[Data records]
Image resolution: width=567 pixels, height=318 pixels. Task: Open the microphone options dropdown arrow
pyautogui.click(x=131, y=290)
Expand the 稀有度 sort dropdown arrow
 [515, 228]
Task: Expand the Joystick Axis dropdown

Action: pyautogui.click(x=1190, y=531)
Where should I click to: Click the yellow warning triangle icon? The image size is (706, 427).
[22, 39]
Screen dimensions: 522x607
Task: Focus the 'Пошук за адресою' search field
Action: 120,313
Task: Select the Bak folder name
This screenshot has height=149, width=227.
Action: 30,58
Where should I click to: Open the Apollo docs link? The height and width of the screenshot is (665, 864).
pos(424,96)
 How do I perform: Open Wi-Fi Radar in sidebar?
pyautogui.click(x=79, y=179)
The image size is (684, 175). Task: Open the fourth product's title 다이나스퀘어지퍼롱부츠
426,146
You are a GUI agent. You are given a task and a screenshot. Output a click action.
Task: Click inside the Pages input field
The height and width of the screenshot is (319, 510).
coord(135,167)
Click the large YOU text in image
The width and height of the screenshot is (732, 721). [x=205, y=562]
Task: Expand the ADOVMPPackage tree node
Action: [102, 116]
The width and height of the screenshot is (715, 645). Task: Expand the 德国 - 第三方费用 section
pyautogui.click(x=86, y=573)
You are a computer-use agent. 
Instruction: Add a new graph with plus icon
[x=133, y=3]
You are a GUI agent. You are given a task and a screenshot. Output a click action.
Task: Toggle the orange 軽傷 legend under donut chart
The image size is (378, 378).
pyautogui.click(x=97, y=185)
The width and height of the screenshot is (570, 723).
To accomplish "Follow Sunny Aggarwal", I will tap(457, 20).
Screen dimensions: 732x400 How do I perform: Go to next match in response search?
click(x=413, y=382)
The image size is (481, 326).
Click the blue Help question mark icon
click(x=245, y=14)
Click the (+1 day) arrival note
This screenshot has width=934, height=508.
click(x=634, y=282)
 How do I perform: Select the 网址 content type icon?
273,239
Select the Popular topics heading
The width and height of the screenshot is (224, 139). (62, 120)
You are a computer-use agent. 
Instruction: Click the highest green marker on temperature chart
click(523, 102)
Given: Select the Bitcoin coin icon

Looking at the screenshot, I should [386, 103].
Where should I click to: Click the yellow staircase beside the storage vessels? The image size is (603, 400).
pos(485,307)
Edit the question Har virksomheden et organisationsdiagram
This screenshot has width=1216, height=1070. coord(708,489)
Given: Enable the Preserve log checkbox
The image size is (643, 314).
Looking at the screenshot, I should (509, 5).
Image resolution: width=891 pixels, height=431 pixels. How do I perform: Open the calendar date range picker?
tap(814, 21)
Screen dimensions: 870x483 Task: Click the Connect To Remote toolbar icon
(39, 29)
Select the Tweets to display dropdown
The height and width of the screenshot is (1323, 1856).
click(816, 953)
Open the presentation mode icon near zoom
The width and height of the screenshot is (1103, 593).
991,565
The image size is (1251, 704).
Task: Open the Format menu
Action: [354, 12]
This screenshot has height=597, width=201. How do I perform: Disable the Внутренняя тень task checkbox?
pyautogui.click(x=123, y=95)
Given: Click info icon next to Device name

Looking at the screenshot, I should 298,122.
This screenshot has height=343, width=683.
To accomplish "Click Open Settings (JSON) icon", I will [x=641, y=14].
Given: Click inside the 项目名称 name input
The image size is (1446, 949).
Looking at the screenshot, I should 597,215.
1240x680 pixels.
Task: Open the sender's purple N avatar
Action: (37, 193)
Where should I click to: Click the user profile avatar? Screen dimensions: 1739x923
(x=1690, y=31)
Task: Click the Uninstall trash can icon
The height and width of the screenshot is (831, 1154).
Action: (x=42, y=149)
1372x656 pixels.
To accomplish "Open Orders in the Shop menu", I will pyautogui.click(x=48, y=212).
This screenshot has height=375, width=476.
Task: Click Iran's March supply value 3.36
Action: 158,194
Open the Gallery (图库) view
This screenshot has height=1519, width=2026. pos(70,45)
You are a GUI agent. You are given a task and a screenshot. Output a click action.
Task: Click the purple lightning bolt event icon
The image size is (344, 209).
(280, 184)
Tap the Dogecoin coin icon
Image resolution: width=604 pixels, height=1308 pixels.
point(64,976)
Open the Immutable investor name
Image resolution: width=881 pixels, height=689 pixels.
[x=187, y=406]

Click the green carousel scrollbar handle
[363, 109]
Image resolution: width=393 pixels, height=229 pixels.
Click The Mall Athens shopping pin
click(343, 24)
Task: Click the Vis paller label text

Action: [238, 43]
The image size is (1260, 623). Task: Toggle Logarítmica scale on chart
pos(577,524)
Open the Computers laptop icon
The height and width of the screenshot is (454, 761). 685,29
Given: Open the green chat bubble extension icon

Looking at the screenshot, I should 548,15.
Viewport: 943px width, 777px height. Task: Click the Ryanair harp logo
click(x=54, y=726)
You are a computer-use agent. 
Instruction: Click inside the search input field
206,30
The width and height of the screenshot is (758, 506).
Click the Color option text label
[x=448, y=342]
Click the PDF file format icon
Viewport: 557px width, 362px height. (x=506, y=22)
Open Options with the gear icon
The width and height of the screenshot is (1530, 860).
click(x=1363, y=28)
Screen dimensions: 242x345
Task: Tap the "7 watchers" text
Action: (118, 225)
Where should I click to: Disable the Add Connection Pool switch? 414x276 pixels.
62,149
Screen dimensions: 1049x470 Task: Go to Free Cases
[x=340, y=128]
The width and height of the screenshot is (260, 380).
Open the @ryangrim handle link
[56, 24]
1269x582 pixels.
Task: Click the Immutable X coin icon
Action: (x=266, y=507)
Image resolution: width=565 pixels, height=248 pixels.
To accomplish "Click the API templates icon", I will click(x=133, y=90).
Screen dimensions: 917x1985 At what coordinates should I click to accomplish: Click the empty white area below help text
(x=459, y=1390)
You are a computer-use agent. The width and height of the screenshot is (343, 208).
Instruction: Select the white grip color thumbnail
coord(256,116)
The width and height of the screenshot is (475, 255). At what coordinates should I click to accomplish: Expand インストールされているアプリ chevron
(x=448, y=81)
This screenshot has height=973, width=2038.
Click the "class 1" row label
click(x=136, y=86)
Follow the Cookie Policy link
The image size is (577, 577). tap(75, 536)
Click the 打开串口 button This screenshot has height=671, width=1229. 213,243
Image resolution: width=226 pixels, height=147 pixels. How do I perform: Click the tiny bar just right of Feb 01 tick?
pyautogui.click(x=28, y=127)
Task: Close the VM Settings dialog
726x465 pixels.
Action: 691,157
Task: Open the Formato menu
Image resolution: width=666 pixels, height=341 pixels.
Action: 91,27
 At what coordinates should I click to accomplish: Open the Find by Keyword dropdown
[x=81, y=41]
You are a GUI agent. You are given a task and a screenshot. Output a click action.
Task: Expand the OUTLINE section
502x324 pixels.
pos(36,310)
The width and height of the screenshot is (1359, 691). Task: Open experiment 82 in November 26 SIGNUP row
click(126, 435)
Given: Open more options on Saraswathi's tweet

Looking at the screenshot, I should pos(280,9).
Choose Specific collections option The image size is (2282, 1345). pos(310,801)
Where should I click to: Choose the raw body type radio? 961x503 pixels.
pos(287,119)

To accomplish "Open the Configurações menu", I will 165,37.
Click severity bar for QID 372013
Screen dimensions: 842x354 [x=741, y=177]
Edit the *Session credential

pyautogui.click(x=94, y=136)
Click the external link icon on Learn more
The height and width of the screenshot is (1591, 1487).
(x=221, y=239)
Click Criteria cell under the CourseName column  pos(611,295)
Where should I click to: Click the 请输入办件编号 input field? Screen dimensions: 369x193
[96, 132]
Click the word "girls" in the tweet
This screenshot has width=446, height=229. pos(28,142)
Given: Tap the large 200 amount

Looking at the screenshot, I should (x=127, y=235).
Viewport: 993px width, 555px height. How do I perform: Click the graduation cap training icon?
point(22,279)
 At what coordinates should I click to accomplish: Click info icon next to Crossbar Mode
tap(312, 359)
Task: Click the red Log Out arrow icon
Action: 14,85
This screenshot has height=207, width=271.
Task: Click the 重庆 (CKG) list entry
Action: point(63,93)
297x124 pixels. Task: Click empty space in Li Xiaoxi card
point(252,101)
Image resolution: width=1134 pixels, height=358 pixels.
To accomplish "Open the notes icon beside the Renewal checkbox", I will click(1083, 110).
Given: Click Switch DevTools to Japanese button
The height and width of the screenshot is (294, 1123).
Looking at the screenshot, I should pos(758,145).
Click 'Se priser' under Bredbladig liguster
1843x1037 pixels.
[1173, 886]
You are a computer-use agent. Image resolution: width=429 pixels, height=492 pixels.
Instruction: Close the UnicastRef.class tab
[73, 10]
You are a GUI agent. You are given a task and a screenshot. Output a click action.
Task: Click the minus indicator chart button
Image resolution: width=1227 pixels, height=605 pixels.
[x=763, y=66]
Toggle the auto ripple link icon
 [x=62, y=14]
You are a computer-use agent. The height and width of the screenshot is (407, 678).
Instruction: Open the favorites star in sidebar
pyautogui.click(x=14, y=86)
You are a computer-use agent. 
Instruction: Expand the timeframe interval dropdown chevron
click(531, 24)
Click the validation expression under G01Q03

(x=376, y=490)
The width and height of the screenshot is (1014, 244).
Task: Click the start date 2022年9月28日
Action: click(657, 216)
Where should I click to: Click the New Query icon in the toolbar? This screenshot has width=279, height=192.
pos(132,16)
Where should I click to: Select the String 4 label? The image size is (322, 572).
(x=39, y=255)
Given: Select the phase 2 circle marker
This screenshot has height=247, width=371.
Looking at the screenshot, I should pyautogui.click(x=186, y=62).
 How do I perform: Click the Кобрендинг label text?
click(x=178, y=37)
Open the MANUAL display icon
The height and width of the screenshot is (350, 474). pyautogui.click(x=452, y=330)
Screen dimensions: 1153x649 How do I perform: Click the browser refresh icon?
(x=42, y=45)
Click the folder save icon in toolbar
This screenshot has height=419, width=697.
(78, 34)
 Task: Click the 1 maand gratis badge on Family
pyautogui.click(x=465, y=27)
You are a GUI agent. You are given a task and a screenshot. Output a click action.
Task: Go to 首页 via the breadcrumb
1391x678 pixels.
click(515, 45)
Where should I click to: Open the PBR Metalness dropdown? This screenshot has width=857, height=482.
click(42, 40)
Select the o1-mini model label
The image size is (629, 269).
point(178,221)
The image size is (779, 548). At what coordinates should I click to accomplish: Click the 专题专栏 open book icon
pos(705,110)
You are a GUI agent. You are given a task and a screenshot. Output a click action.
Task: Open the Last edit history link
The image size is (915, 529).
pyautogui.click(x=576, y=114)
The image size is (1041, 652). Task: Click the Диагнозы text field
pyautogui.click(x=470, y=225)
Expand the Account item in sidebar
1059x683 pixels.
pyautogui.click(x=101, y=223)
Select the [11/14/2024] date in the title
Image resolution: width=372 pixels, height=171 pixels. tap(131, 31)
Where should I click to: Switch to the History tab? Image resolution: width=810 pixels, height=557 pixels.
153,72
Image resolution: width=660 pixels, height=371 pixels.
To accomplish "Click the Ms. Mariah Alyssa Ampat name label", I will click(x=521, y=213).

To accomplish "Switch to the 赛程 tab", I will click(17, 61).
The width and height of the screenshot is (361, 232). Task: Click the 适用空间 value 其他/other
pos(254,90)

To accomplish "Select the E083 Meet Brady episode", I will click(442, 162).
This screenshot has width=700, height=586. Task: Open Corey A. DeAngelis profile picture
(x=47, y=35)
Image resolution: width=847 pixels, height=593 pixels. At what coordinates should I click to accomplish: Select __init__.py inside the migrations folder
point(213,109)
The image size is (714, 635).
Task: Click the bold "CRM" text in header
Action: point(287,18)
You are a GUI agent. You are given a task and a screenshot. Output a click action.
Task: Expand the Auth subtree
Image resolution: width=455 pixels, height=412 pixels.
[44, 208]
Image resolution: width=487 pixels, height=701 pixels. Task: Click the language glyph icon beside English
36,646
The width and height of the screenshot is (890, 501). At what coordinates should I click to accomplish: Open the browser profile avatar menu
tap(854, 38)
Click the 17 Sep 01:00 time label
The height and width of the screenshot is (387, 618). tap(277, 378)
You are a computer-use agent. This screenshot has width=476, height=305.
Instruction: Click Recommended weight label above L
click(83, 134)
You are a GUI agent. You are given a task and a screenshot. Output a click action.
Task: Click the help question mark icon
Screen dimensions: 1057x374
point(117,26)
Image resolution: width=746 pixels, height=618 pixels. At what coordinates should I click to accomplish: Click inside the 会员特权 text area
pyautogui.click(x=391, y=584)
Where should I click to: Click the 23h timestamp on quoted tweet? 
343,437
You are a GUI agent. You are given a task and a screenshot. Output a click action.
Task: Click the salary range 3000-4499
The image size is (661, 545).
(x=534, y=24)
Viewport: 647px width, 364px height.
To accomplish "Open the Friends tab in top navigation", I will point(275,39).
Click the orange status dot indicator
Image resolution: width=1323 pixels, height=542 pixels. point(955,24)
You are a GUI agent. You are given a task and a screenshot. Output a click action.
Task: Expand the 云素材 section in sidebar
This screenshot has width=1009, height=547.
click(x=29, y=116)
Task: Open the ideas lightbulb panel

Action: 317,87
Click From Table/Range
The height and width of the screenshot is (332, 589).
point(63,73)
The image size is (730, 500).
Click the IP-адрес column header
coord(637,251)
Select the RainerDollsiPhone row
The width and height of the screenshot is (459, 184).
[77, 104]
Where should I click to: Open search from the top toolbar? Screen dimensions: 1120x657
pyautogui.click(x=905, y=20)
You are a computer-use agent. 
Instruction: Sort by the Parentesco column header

• **Set task**
Starting at the line that contains "The image size is (481, 326)." and ending after the line that contains "This screenshot has width=1216, height=1070.", swap every "Select" for "Choose" and write out only those lines again, leaving everything else as it is.

• **Solved problem**
The image size is (481, 326).
Click the blue Help question mark icon
click(x=245, y=14)
Click the (+1 day) arrival note
This screenshot has width=934, height=508.
click(x=634, y=282)
 How do I perform: Choose the 网址 content type icon?
273,239
Choose the Popular topics heading
The width and height of the screenshot is (224, 139). (62, 120)
You are a computer-use agent. 
Instruction: Click the highest green marker on temperature chart
click(523, 102)
Given: Choose the Bitcoin coin icon

Looking at the screenshot, I should [386, 103].
Where should I click to: Click the yellow staircase beside the storage vessels? The image size is (603, 400).
pos(485,307)
Edit the question Har virksomheden et organisationsdiagram
This screenshot has width=1216, height=1070. coord(708,489)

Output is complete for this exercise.